Man has the gift of speech and is therefore capable of communicating knowledge, and to look back at what others have imagined in response to problems they have been confronted with. For quite some time, in the field of electro-acoustics, certains principes with regard to speakers have been viewed as a necessity, such as designing them to be heavy and inert.
It was soon realized that this was a poor apprehension of the energy generated by the acceleration of acoustical membranes. In order to assess what acceleration generates in terms of energy, one must look back to when we used to listen to vinyl records. Years ago, we experimented many trials and configurations: At one point, having at our disposal an inertial platform (essentially a big -1m3- cube of concrete) dedicated to the measurement of extremely fine posology's, we had the idea to place a turntable on this platform.
The turntable had no vibration absorption apparatus. There was no felt under the record but a ceramic disc, nor was suspended but a direct contact (glued with non-film glue) between the bearings of the plate of the turntable and the inertial platform. Eight high definition accelerometer sensors were placed around the base of the inertial platform which was insulated from the floor. The sensors were connected to Audiomatica (specialized software) which would analyze the energy, if any, produced by the tone arm's needle applying a force of 1.5g on the groove of an engraved plastic disk spinning at 33 revolutions/minute !!!).
Imagine our surprise when we discovered that the simple reading of the record's grooves caused the inertial platform to vibrate !! The eight sensors had detected energy.
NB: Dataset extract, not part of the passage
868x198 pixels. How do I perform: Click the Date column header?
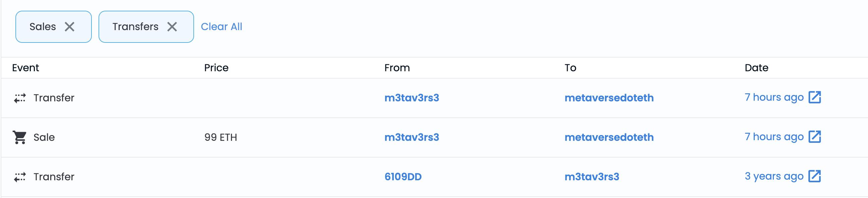point(757,68)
In fact the quantity of energy generated by the needle on the vinyl disk was enormous.
Years later, when we embarked on the design of the Ipanema and the Babell, we wondered how a speaker cabinet would react to the (often rapid) movements of the speaker's drivers when these reproduce music.
The standard solution was to create a VERY heavy speaker cabinet which will be connected to the floor with spikes which are supposed to act as a mechanical diode and as a jack. « Diode » because the energy generated by the speakers only goes to the spikes, and « jack » because the quantity of energy which accumulates at the base will be proportionately concentrated on the spikes.
Ultimately, this would work if the speaker cabinet had infinite mass and was placed flat on the ground (for example) in a field, i.e. directly in contact with the Earth (even though the Earth has a finite amount of mass). The point is: how do you cancel the effects the vibrations created by the back and forth movements of the speaker's drivers? Placed in a living room, speaker cabinets thus produce parasite vibrations which the most sturdy cabinets sitting on spikes cannot cancel completely.
As music is a superposition of sinusoidal waves, this means that energy is spread iso-dynamically (i.e. with equal strength and intensity); because the force which pushes a speaker's driver is equivalent to the force which pulls the speaker's membrane. Control must therefore be sought in the horizontal rather than the vertical plane.
At the beginning of the 20th Century, war ships experienced a similar problem caused by the recoil of canons which could rip apart a ship's deck. The solution was a "reactive base" constituted by an iron ball lodged between two spherical caps.
Based on measures of the canon's mass and the force of the canon's recoil, it was possible to calculate the arc of the spherical caps which would serve to create an inversely proportional force to that of the canon's recoil. This forgotten device is the most effective solution to control the micro-horizontal displacements of a speaker cabinet while maintaining its mechanical integrity and without changing its resonance frequency.
We adapted this system to the Ipanema and the Babell speakers, and called it Gravit Feet.